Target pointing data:
________________

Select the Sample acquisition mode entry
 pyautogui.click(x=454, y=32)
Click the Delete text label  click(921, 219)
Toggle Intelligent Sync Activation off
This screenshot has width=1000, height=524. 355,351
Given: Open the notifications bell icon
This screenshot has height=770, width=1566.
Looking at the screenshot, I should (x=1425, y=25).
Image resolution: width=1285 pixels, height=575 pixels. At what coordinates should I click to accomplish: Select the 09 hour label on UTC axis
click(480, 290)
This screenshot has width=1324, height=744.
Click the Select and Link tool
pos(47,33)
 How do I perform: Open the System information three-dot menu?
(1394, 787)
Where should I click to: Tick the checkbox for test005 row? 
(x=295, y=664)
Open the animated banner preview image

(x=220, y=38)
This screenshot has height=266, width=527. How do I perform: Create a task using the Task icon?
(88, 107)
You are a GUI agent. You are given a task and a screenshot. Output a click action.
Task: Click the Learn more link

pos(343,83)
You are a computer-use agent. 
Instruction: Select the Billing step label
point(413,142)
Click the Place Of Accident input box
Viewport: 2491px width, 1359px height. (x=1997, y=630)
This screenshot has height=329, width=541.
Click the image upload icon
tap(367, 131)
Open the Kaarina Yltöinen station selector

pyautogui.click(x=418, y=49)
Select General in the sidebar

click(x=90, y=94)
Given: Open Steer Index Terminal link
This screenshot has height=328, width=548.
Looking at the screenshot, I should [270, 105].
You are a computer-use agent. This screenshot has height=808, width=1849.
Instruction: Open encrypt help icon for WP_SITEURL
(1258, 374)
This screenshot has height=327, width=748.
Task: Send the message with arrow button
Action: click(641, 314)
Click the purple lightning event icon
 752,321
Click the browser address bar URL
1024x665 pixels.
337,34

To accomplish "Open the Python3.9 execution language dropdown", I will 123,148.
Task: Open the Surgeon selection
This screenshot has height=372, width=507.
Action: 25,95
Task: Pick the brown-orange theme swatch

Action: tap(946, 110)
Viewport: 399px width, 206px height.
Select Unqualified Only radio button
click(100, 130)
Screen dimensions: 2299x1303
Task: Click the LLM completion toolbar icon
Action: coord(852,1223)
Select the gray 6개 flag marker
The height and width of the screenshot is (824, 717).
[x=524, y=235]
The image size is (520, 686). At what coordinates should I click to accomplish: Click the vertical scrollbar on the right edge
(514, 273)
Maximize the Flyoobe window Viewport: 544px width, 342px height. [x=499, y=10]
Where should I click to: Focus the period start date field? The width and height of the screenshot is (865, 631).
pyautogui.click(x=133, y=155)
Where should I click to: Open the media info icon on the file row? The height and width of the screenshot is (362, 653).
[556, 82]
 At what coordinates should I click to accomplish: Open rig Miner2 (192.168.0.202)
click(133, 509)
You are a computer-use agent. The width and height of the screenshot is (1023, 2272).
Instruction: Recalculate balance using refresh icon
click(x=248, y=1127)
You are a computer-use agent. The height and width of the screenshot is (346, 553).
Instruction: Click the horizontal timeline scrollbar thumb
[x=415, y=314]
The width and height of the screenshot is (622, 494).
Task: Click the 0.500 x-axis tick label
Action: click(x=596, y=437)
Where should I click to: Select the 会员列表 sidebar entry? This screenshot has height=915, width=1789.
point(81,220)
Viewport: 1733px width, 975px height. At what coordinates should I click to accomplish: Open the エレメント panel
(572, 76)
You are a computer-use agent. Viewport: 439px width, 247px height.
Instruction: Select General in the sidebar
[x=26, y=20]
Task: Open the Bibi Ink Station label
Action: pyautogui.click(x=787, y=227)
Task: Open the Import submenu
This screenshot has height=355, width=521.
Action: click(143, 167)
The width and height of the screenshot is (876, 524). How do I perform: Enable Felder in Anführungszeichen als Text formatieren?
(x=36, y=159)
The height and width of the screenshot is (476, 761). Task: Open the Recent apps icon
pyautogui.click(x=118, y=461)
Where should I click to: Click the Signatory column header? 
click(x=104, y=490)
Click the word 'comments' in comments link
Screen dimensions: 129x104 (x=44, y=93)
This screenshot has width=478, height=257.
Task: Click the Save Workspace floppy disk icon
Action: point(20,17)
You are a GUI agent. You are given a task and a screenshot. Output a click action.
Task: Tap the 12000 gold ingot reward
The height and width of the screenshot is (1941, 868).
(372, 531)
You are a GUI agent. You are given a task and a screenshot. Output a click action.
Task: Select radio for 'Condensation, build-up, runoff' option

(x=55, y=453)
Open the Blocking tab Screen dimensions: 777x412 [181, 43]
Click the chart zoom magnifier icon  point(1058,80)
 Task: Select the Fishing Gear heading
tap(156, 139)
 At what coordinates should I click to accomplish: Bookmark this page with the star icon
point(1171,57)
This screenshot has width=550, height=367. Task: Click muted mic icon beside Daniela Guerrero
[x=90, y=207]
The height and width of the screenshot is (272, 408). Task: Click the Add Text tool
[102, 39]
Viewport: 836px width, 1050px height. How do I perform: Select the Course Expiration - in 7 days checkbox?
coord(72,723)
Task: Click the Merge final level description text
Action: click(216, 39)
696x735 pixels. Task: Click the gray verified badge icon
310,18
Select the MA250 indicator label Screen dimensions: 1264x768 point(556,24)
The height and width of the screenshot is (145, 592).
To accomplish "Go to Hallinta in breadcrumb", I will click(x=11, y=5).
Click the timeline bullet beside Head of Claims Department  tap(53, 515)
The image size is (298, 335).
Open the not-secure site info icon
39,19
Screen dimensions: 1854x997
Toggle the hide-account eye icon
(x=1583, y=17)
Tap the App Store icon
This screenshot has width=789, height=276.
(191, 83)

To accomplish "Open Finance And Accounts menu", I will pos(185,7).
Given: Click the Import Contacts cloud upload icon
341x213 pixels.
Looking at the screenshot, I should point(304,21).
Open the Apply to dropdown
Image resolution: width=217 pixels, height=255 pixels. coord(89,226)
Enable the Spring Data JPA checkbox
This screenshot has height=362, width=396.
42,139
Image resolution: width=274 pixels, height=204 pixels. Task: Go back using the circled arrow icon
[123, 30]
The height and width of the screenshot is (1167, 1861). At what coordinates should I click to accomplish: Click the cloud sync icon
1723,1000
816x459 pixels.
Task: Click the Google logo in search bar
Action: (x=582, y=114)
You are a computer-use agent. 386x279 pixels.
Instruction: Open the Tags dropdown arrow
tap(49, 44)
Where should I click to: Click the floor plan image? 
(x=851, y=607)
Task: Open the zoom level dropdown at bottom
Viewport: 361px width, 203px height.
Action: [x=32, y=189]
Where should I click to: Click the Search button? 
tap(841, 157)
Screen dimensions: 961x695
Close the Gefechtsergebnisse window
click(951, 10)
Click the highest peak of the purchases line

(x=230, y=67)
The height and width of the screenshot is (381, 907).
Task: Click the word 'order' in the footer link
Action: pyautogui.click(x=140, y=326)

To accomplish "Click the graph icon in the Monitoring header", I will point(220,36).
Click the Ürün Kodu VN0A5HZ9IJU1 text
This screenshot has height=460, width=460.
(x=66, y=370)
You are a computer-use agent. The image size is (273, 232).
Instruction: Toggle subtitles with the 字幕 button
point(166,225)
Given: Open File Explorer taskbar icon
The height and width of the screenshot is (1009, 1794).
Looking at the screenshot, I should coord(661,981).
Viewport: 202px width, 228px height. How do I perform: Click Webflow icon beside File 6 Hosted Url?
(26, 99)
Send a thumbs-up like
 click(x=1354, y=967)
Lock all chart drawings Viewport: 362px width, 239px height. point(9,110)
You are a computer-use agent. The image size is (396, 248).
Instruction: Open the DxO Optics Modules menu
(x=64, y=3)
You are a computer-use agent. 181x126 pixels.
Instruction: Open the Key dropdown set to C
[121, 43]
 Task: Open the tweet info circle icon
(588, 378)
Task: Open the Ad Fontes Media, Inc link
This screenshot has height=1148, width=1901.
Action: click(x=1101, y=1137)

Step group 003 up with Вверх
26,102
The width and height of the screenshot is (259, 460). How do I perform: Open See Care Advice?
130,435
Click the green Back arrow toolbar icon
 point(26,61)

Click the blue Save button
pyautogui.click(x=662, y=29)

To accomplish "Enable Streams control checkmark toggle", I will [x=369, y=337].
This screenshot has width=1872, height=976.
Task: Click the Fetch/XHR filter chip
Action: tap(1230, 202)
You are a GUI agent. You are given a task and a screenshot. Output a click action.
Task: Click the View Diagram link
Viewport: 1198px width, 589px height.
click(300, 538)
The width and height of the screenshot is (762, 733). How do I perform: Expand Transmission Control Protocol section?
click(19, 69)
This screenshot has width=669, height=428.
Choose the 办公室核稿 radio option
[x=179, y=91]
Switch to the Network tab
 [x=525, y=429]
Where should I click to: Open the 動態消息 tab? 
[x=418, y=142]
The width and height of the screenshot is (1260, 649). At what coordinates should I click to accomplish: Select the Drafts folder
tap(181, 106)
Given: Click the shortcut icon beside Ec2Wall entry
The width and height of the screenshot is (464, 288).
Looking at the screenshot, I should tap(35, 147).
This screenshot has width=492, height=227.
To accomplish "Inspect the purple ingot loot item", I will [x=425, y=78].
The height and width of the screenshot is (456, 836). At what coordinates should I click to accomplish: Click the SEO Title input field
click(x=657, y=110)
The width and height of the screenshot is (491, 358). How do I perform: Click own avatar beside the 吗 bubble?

________________

Copy the stretch of lines from the one containing "Where should I click to: Open the media" through the one containing "point(81,220)", leaving every line unchanged.

Where should I click to: Open the media info icon on the file row? The height and width of the screenshot is (362, 653).
[556, 82]
 At what coordinates should I click to accomplish: Open rig Miner2 (192.168.0.202)
click(133, 509)
You are a computer-use agent. The width and height of the screenshot is (1023, 2272).
Instruction: Recalculate balance using refresh icon
click(x=248, y=1127)
You are a computer-use agent. The height and width of the screenshot is (346, 553).
Instruction: Click the horizontal timeline scrollbar thumb
[x=415, y=314]
The width and height of the screenshot is (622, 494).
Task: Click the 0.500 x-axis tick label
Action: click(x=596, y=437)
Where should I click to: Select the 会员列表 sidebar entry? This screenshot has height=915, width=1789.
point(81,220)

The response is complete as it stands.